By the time his third volume was published in 1680, Owen believed the end of his life was imminent, even speaking of his “near approach unto the grave.” For Owen, there was no time to waste on preliminary matters. The tome consists entirely of an exposition on Hebrews 6–10 and contains some of his most mature thinking on topics such as “the danger of apostacy,” the nature of typology, covenant theology, especially in relation to the Mosaic covenant, and “the duty of believers in hearing the word in times of trial and persecution.”
John Owen is one of the most beloved and widely read, if not easily digested, puritans from the seventeenth century. His rising popularity in recent years stems in part from the wide-ranging topics he addressed throughout the course of his literary career. He not only wrote on major doctrinal themes such as communion with God and justification by faith alone but also on specific pastoral issues such as religious toleration, public worship, and Christian living. As a pastor, statesman, educator, and theologian, he sought to ground his writing endeavors in the biblical text. Throughout his life, Owen was a reader of Scripture.

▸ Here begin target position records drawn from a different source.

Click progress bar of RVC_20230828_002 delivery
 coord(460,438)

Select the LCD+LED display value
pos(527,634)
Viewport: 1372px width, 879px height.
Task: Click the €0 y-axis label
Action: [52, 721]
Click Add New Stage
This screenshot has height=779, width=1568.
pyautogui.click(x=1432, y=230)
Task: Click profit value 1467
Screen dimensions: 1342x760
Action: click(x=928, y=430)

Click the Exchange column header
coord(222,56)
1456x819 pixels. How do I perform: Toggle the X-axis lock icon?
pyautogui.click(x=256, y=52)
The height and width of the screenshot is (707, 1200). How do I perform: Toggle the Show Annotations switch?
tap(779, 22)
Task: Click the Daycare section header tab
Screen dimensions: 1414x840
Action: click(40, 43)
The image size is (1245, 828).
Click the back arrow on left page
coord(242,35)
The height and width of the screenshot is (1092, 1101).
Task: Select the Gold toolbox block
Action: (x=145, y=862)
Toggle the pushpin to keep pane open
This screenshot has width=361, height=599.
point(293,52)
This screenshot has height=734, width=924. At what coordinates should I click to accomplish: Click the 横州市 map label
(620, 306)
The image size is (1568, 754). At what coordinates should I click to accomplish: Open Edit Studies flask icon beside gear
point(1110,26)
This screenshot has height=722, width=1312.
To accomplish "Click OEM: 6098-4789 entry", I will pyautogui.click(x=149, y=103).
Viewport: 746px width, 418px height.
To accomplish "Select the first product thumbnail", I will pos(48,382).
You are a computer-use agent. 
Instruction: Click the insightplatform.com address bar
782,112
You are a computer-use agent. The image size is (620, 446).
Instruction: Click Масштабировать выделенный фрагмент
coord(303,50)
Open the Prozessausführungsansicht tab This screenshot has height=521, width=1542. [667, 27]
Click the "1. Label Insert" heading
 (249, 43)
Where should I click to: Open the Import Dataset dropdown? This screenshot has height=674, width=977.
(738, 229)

Locating Owen’s Commentary
Owen’s commitment to the foundational role of Scripture in shaping Christian doctrine and practice is seen perhaps most clearly in his extensive commentary on the New Testament book of Hebrews. The work stands as a remarkable testament to Owen’s persistence as a biblical scholar. Tallying over two million words, his commentary is the product of a lifetime’s reflection on Hebrews. He believed it marked the culmination of his ministry. The result was one of the longest expositions on a single book of the Bible in the history of the church. Yet Owen’s commentary has been largely neglected outside a small cadre of devote readers of the puritan.
The twentieth century Lutheran scholar Gerhard Ebeling famously said that “church history is the history of the exposition of Scripture.” Applied to Owen, his commentary serves as an important resource for understanding his life and theology. From his earliest publications in the 1640s to his last series of works in the 1680s, Owen returned to texts and themes in Hebrews throughout his ministry. It is no surprise then that when Owen was removed by parliament as dean of Christ Church at the University of Oxford in 1660, he almost immediately started writing his commentary. He wouldn’t stop working on it until just before his death in 1683.